Risorgimento e letteratura (1a parte)
di GIORGIO WEISS (poeta)
Gli straordinari avvenimenti susseguitisi in Italia, dalla fine del Settecento agli albori dell’Ottocento, con le campagne napoleoniche, stravolsero in rapida successione l’ordinamento politico e territoriale allora esistente: vedi la proclamazione delle Repubbliche Transpadana e Cispadana (poi fuse nella Repubblica Cisalpina), della Repubblica Romana, della Repubblica Partenopea, fino all’incoronazione di Napoleone re d’Italia nel 1805. Successivamente, caduto Napoleone, il Congresso di Vienna, con il suo atto finale del 9 giugno 1815, ridette all’Europa il vecchio assetto, restaurando in Italia gli antichi sovrani.

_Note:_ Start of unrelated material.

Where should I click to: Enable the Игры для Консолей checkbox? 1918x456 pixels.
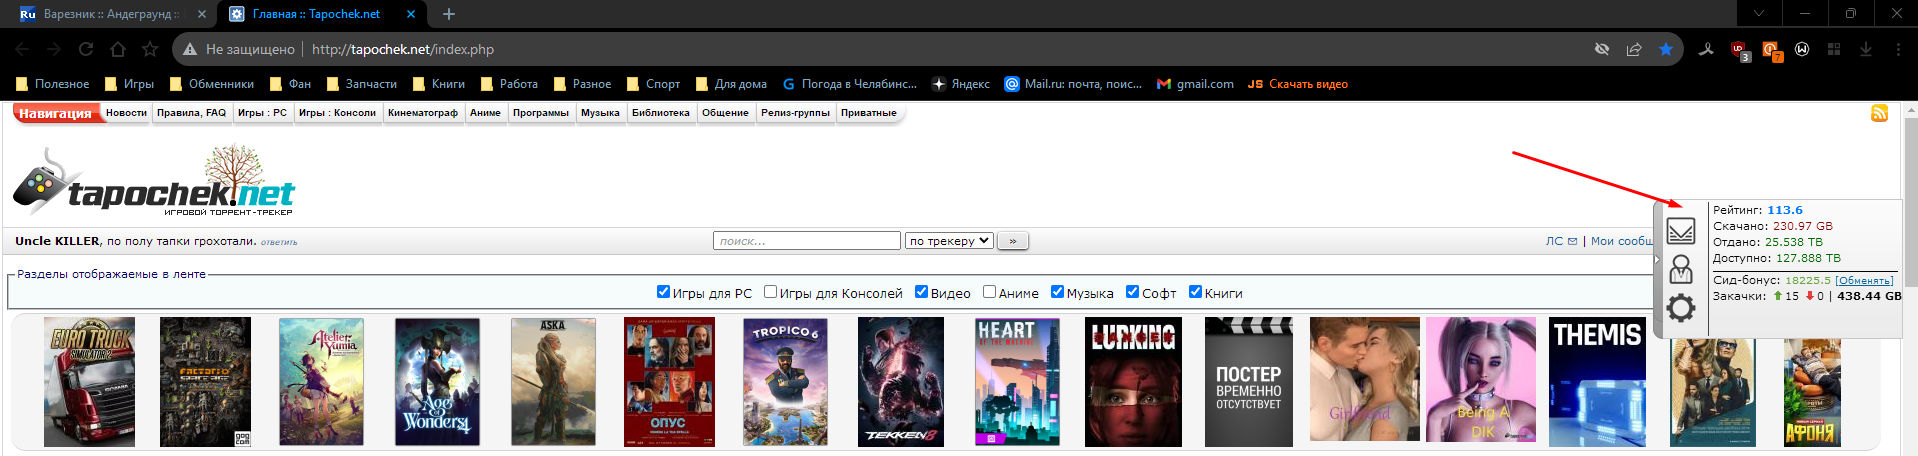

Il fatto che le vecchie dinastie fossero state restaurate, che il Papa regnasse di nuovo nello Stato Pontificio e persino che in Italia settentrionale fosse ripreso il dominio austriaco poté forse sembrare, a gran parte della popolazione, una realtà sopportabile, sotto l’aspetto pratico e psicologico, anche perché uno Stato italiano non era mai esistito prima, le differenze fra nord, centro e sud erano profonde ed assai ristretta era la classe culturale che aveva a cuore il bene pubblico.
Tuttavia, nella penisola scoppiarono subito sporadici ma intensi fermenti di un’ansia rinnovatrice e trasformatrice, che si sarebbero presto diffusi in tutto il territorio, dando vita ad una feconda irrequietezza, una lotta del nuovo contro il vecchio.
In letteratura (come anche nella musica e nell’arte) fiorì, allora, un grande risveglio di creatività, che spesso ebbe rapporti assai diretti con l’attività politica. Gli avvenimenti dell’epoca – di notevole impatto, anche perché implicavano un rinnovato sentimento della identità nazionale – erano infatti tali da incidere profondamente sull’animo degli artisti, tanto da stimolare in molti di loro afflati di grande e vivido patriottismo.
Può quindi dirsi, senza tema di esagerazione, che gran parte della produzione letteraria nel periodo risorgimentale ebbe il merito di contribuire fattivamente alla realizzazione dell’unità d’Italia. E questo merito (lo diciamo con una punta di orgoglio) va in particolar modo attribuito all’attività poetica, in virtù delle doti di immediatezza, icasticità e schiettezza, e della capacità di coinvolgimento emotivo che sono proprie di questo genere letterario.
Questa attiva partecipazione dei poeti alle imprese del Risorgimento è stata, quindi, di grande rilievo, non solo per aver avuto il pregio e il privilegio di contribuire efficacemente a suscitare ampio consenso anche nelle classi meno pronte a cogliere l’importanza del nascente periodo storico, riuscendo ad infiammare gli animi dei cittadini con versi pregni di amor patrio, ma anche per aver lasciato tracce, spesso di indubbio valore, nella storia letteraria.
Ci troviamo di fronte a stili e forme che, per lo più, incarnano, dato il gusto allora imperante, l’ultima fase del neoclassicismo italiano, con l’uso di modelli, simboli e atteggiamenti ricavati dalla storia greca e romana. C’erano molte certezze fra quegli uomini dell’Ottocento, quando l’Italia era politicamente divisa; oggi, nell’Italia unita, ci si deve chiedere se non sia opportuno cercare di riattivare, nel nostro Paese, un senso di comune appartenenza storica, che sia fonte di solidarietà civile.